Procter & Gamble sues company for patent infringement
Procter & Gamble has filed suit against a local maker of oral care products, alleging patent infringement.
Cincinnati-based P&G, which makes consumer products, filed the lawsuit Monday against Grand Rapids-based Ranir, which makes store brand and branded oral care products, in the U.S. District Court of the Southern District of Ohio.
The lawsuit alleges Ranir’s private label tooth-whitening strips infringe on existing P&G patents related to the company’s Crest Whitestripes product. The patents in question are set to expire on June 6.
P&G is seeking injunctive and monetary relief, according to documents filed with the court.
Both Ranir and P&G declined to comment on the lawsuit.
P&G says the accused products are for sale under various brands: Walmart Equate Deluxe Whitening Strips; Walmart Equate Ultra Whitening Strips; Kroger Deluxe Whitening Strips; Kroger Premium Whitening Strips; and Kroger Ultra Whitening Strips.
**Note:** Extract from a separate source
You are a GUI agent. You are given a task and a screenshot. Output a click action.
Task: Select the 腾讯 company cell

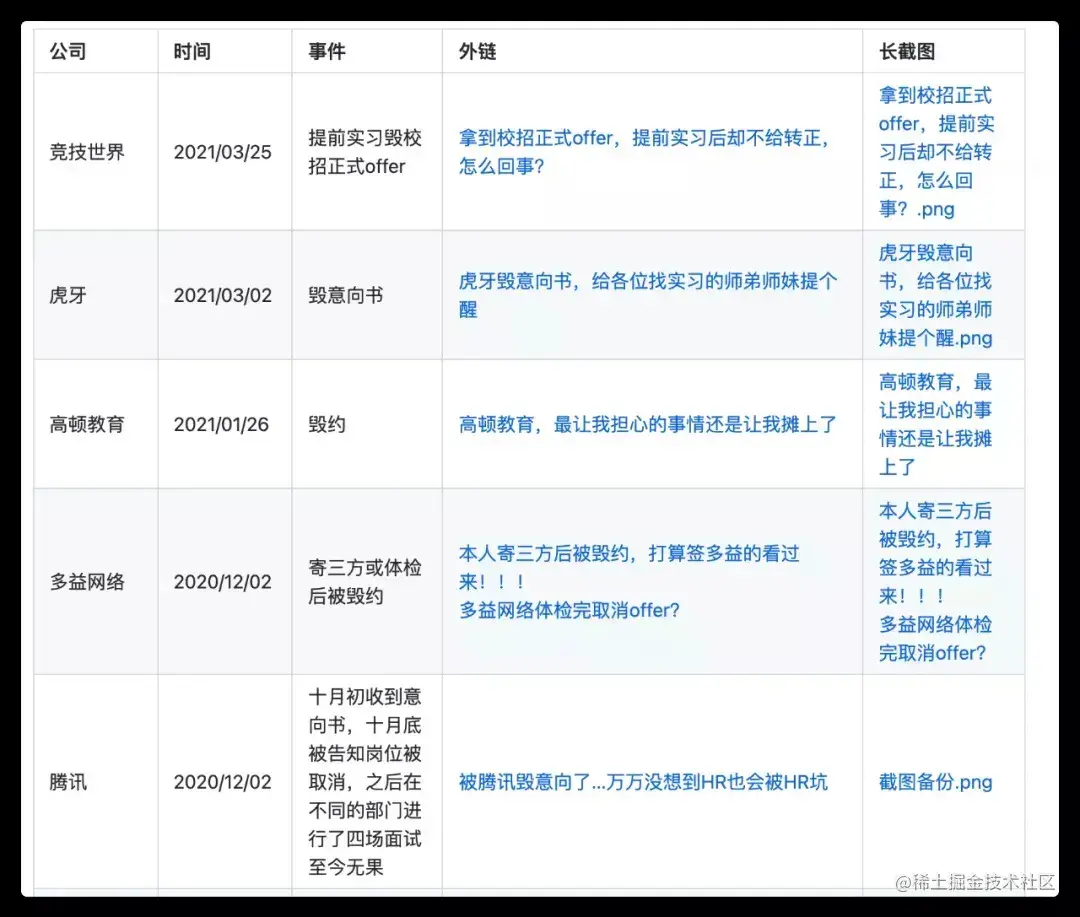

P&G alleges Ranir was aware of the patent infringement, making the company’s actions “egregious and willful,” according to court documents.
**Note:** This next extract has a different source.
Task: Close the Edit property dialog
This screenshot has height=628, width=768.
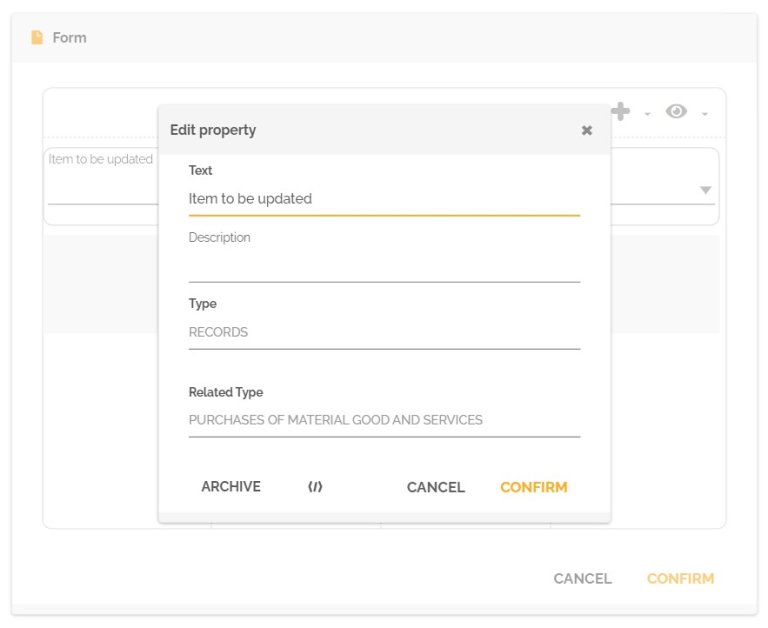Action: 587,130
P&G says in 2012, Ranir introduced private label tooth-whitening strip products that “infringed on the patents” involved in the current lawsuit, and the company voluntarily agreed to stop making and selling the “infringing tooth-whitening strip products” and removed those products from the market.
In 2016, Ranir acquired Brushpoint, a company that was the target of a patent infringement lawsuit filed by P&G in 2014, also related to P&G’s tooth-whitening products.
P&G and Brushpoint entered into a confidential settlement agreement, and in 2016, when Ranir acquired Brushpoint, Brushpoint obtained consent from P&G to disclose the settlement agreement to Ranir.
P&G alleges Ranir knew the patents did not expire until June 6 of this year, but it went to market with its tooth-whitening products early.
“With full knowledge that the patents-in-suit do not expire until June 6, 2017, Ranir manufactured the accused products, offered the accused products for assignment of shelf space in the 2017-2018 period and did, in fact, begin selling the accused products to Walmart, Kroger and possibly other retailers to avoid having to wait until the next year’s re-assignment of shelf space,” P&G says.
P&G says as a result, it’s lost market share and suffered other “intangible harms.”
P&G reports its Crest Whitestrips products are responsible for annual sales in excess of $250 million.
“Ranir has received an unfair advantage in the marketplace by offering for sale and selling the accused products before the expiration of the patents-in-suit,” P&G says.
The company calls Ranir’s actions “willful, wanton, malicious” and a “flagrant act of piracy.”